NATOのウェールズサミットの締めくくりであるWales Summit Decralationについて書こうと思っていたのですが、

昨夜からの頭痛が朝起きたら酷い肩痛に発展してしまい、痛みでざっとしか読めなかったので、今夜はエストニアの治安要員が露のFSBにより拘束されたニュースについてです。


エストニア側の発表によれば、エストニア保安庁(KAPO)の職員Eston Kohver が国境警備任務中、越境してきたロシア側の何者かに拘束されロシア国内に拉致された、というもの。

http://online.wsj.com/articles/estonian-officer-abducted-near-border-with-russia-1409928475
http://www.baltictimes.com/news/articles/35518/#.VAsxbiwcTIV

僕は当初、なぜエストニア側がこの行為をロシアによるものと断定したのかについて疑問に思っていたのですが、ロシア側からそれを認めました。

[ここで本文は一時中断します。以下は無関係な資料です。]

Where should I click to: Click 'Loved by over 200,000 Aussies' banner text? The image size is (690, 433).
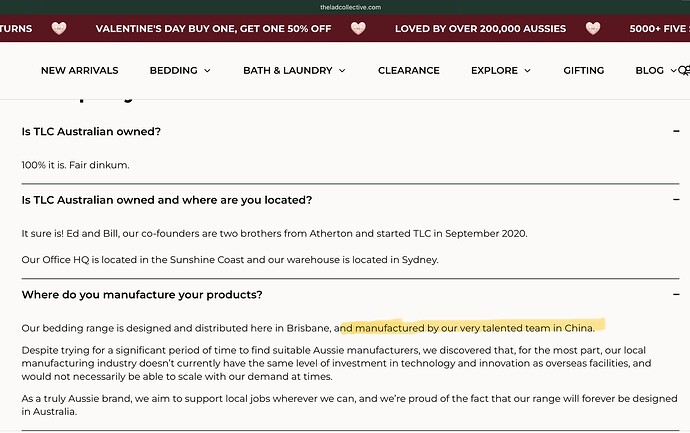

ただし、ロシア連邦保安庁(FSB)によれば、Eston Kohverがロシア領内で諜報活動をしていたため拘束した、とのこと。
http://en.itar-tass.com/russia/748380


この件については、情報が少ないのでこれ以上は深く掘り下げられません。

ただ、いくつか仮定を行ってそれについて考察することはできます。

最大の問題はもちろんどちらが正しいのかということ。


仮にエストニア側が正しいと仮定すると、これは現場のFSBの突発的行為なのかあるいは一貫した戦略に基づいた露政府の行為なのかということです。


FSBの突発的行為ならば、なぜウクライナでの和平に向けた合意がなされ、またオバマがエストニアを訪問してバルト三国の防衛について言及した直後というこの時期において、こうした行為は極めてリスクの高いものであるにもかからわずかばい立てしたのかという疑問が生じます。

もちろんそのためにエストニア側が悪いという創作話を作り上げたという見方もできます。

しかしNATO・EU加盟国であるエストニアに対してのこうした行為は、ウェールズサミットが終了するのとほぼ同時期に行われたということもありかなりのレベルの挑発行為であると西側に認識される恐れが高い。

そうしたリスクを犯してまでかばい立てする理由があるでしょうか?


もう一つは、露政府の戦略的な行動であるという仮定。

これは、今回の戦争におけるロシアの戦略がわかり辛いものであるために分析が困難なものです。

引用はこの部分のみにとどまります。